The United Nations rights chief said 184 people had been killed over the weekend in the Haitian capital during a spike in gang violence.
"Just this past weekend, at least 184 people were killed in violence orchestrated by the leader of a powerful gang in the Haitian capital of Port-au-Prince, in the Cite Soleil area," rights commissioner Volker Turk told reporters in Geneva on Monday.
"These latest killings bring the death toll just this year in Haiti to a staggering 5,000 people."
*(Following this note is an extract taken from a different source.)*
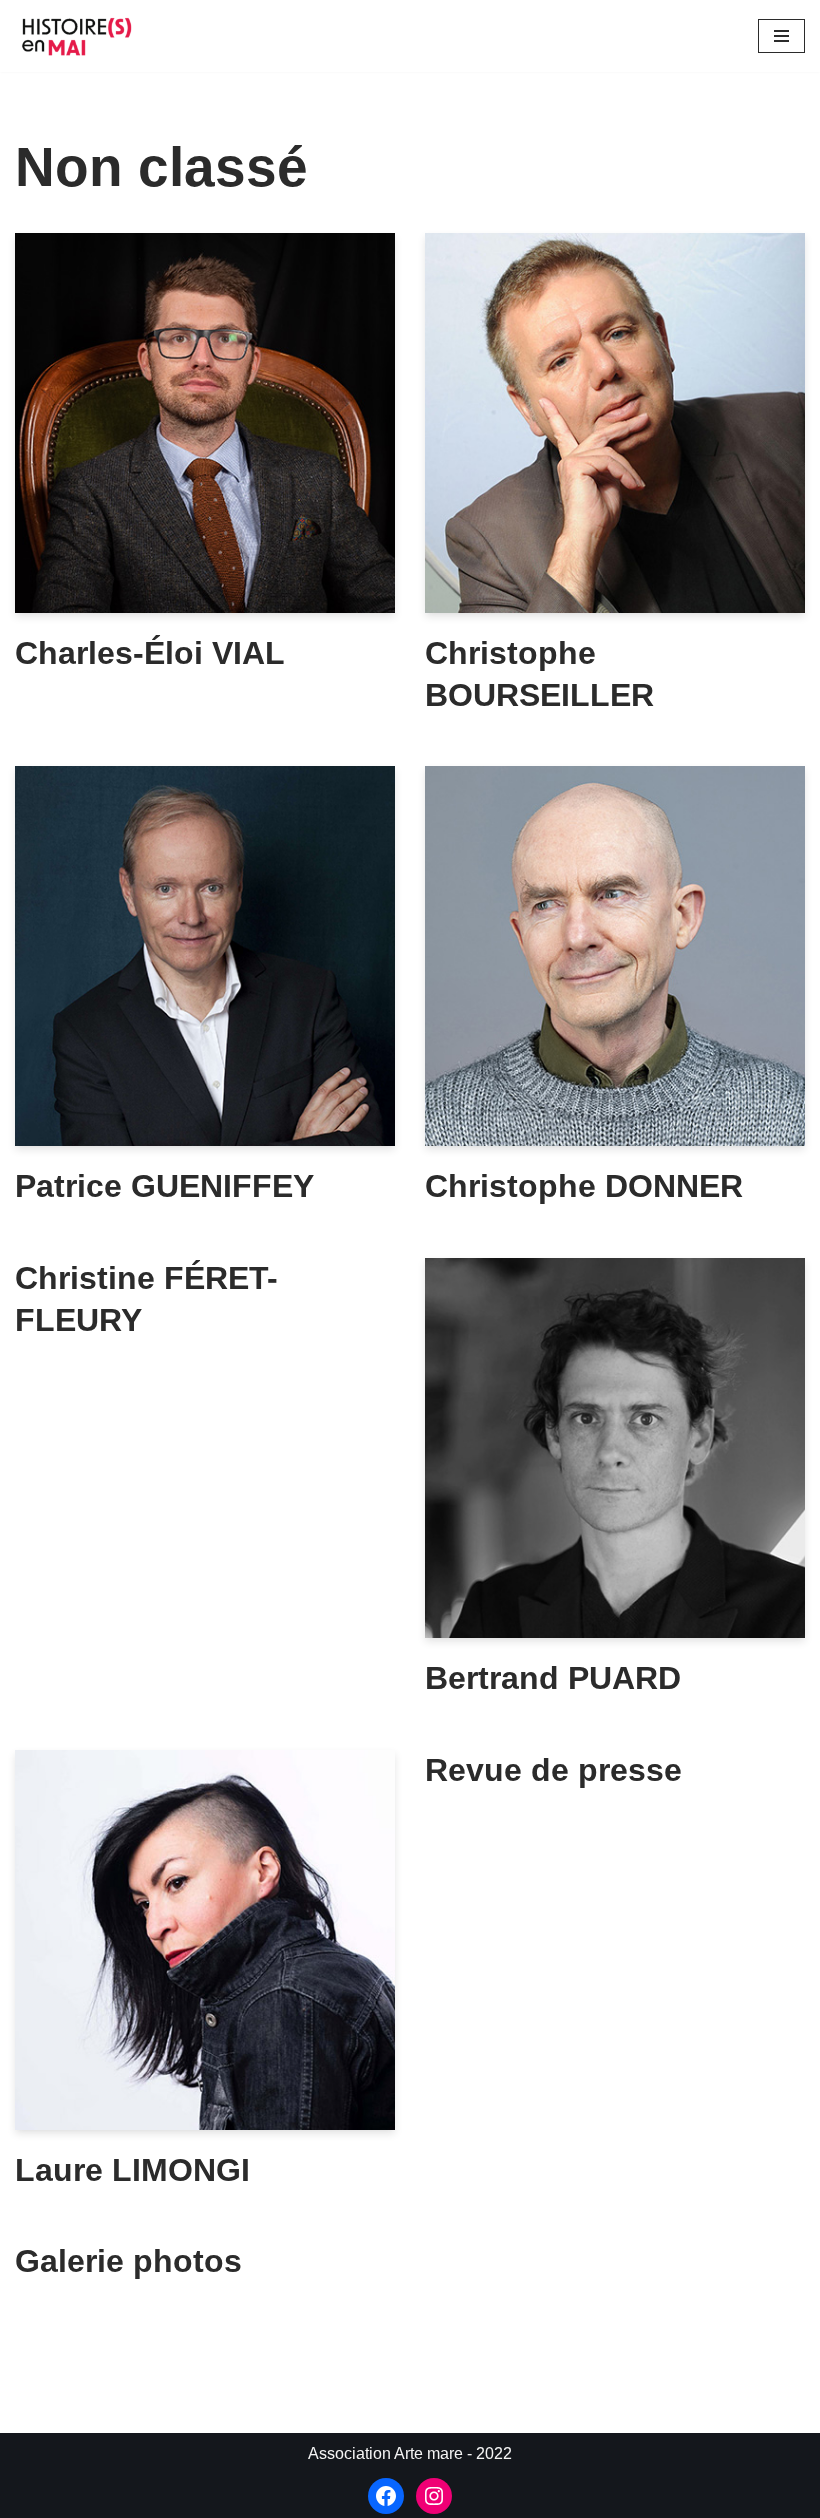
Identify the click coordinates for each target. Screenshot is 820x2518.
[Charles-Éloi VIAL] (205, 423)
Insecurity in Haiti, already dire after decades of chronic political instability, escalated further in late February when armed groups launched coordinated attacks in the capital, saying they wanted to overthrow then-prime minister Ariel Henry.
Rising toll
Gangs now control 80 percent of Port-au-Prince, and despite a Kenyan-led police support mission backed by the UN and the United States, violence has continued to soar.
In November, the UN said the verified death toll from gang violence so far this year was 4,544 — though the real toll "is likely higher still".
Particularly violent acts target women and girls, and victims have been mutilated with machetes, stoned, decapitated, burned or buried alive.
More than 700,000 people have fled the horror, half of them children, according to the International Organization for Migration.